The difference in immunopathogenesis is underlined by the blood parameters measured during this study. For goats infected with BTV-33-MNG3/2016 and BTV-25-GER2018, we stated a significant difference in the WBC count compared to the goats infected with the classical strain. In general, the WBC count of goats is described as 9000 cells/µL with a range of 4000 to 14,000. Leukocytosis starts at a WBC count of more than 13,000/µL, and leukopenia starts at less than 4000 /µL. However, total WBC counts and differential cell counts vary significantly with age: for 3-month-old goats, increased WBC counts of 18.18 ± 3.84 × 103 /µL were reported, whereas for adult goats at an age of 2 years, the WBC count decreased to 8.08 ± 2.51 × 103/µL [42]. Hence, our 6-month-old goats in the animal trial showed higher WBC counts than adults, but the values are comparable to those of the 3-month-old goats described in the literature. Nevertheless, the goats infected with atypical BTV strains developed a significant increase in WBCs over the course of infection, which can be constituted as leukocytosis from approx. 17 dpi until the end of the animal trial at 42 dpi. In detail, we observed lymphocytosis and monocytosis in all of the viraemic animals infected with the atypical strains. BTV infection was previously described to be followed by pan-leukopenia, with its peak at 7–8 dpi [5]. Transient leukopenia and lymphopenia were seen in previous studies with BTV-1 and BTV-8 in sheep, where leukopenia occurred during the very first days of infection, resulting from a depletion of T-lymphocytes. However, in the same study, a proliferation in the B cell population was seen, possibly linked to the upcoming antibody production [43]. However, in our study, we found leukopenia neither during the first days after inoculation nor over the whole time period. It remains unknown which lymphocyte fraction increased in our animal study, and it is difficult to link the increase to the B cell fraction, as the antibody levels did not rise in groups A and B. An increase in monocytes has not been commonly described in other BTV infection studies [43]. In future studies, more details about the alterations in the lymphocyte populations, as well as various cytokines, should be collected to understand the differences in immunopathogenesis between classical and atypical BTV serotypes.

In conclusion, our animal study showed differences in the immunological reaction between the two atypical BTV strains BTV-25-GER2018 and BTV-33-MNG3/2016 and the classical BTV strain BTV-8-GER2018. We found differences in the humoral response and also in the total WBC count, which indicate a possible difference in the cellular immune response.

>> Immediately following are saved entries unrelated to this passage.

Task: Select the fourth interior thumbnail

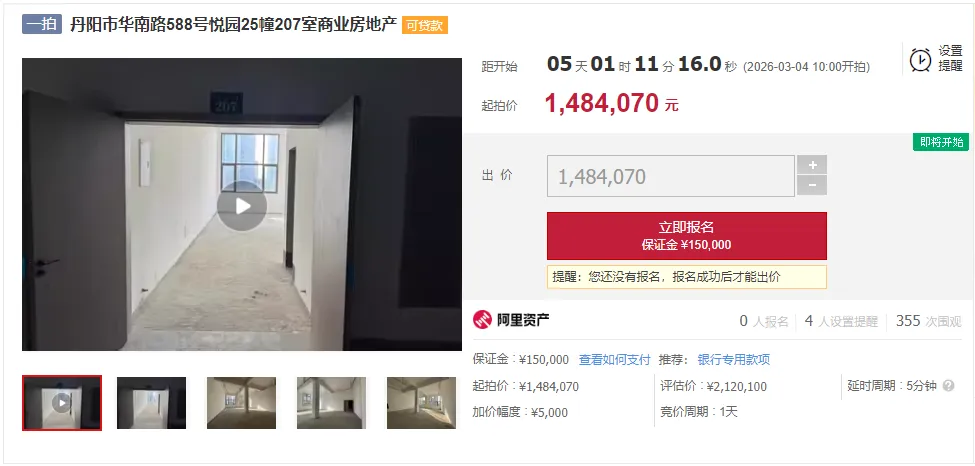Action: [x=331, y=403]

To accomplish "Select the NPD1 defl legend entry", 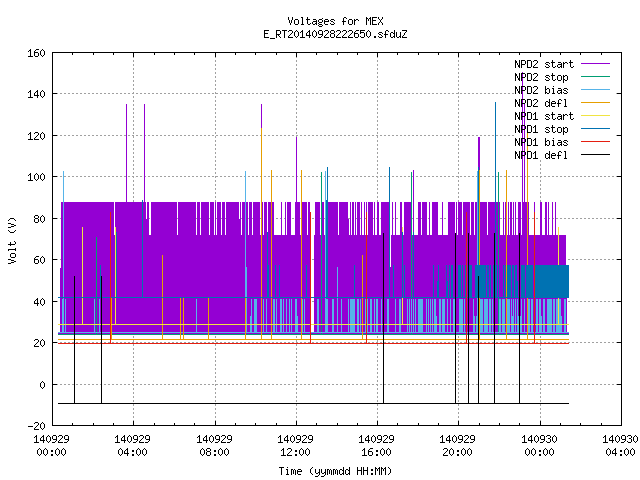I will pos(541,156).
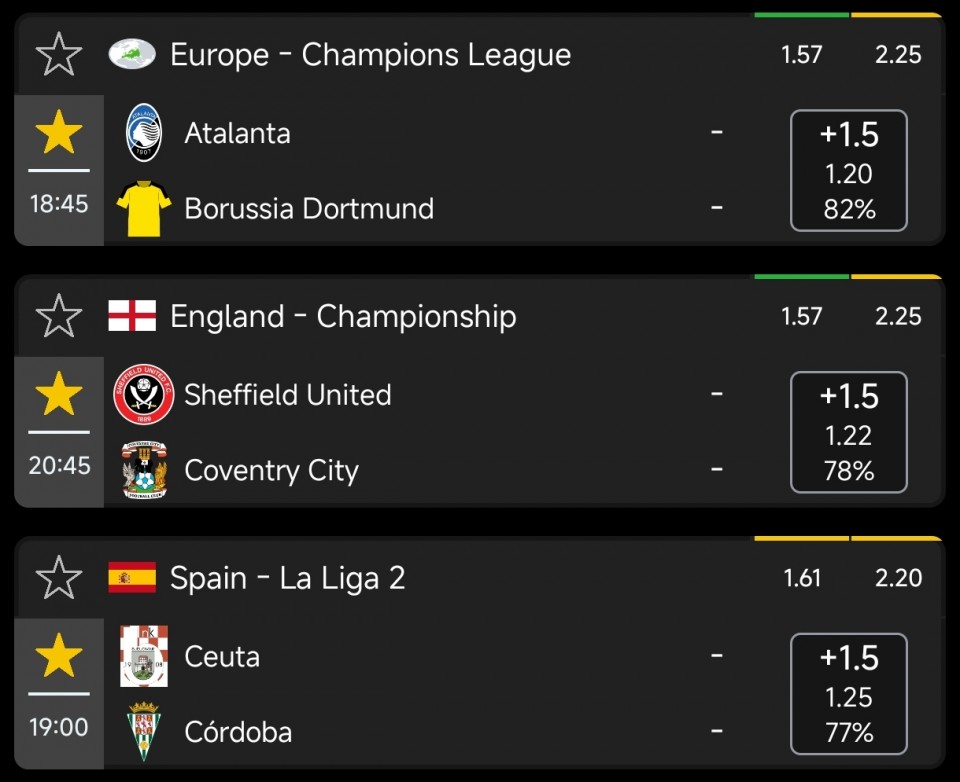The height and width of the screenshot is (782, 960).
Task: Click the Córdoba club crest icon
Action: [144, 732]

However, regarding the infectivity rate and peak Cq values, the atypical and classical BTV strains did not differ. Our experiment underlines that BTV has a highly variable disease outcome depending on the strains, the host and the individual differences between animals, which makes the generalisation of our results (atypical versus classical BTV strains) difficult. Nevertheless, our animal study strongly suggests that the phylogenetically distinct atypical BTV strains differ from the classical BTV strains in terms of immunopathogenesis. Furthermore, no horizontal transmission was seen for BTV-25, BTV-33 and BTV-8.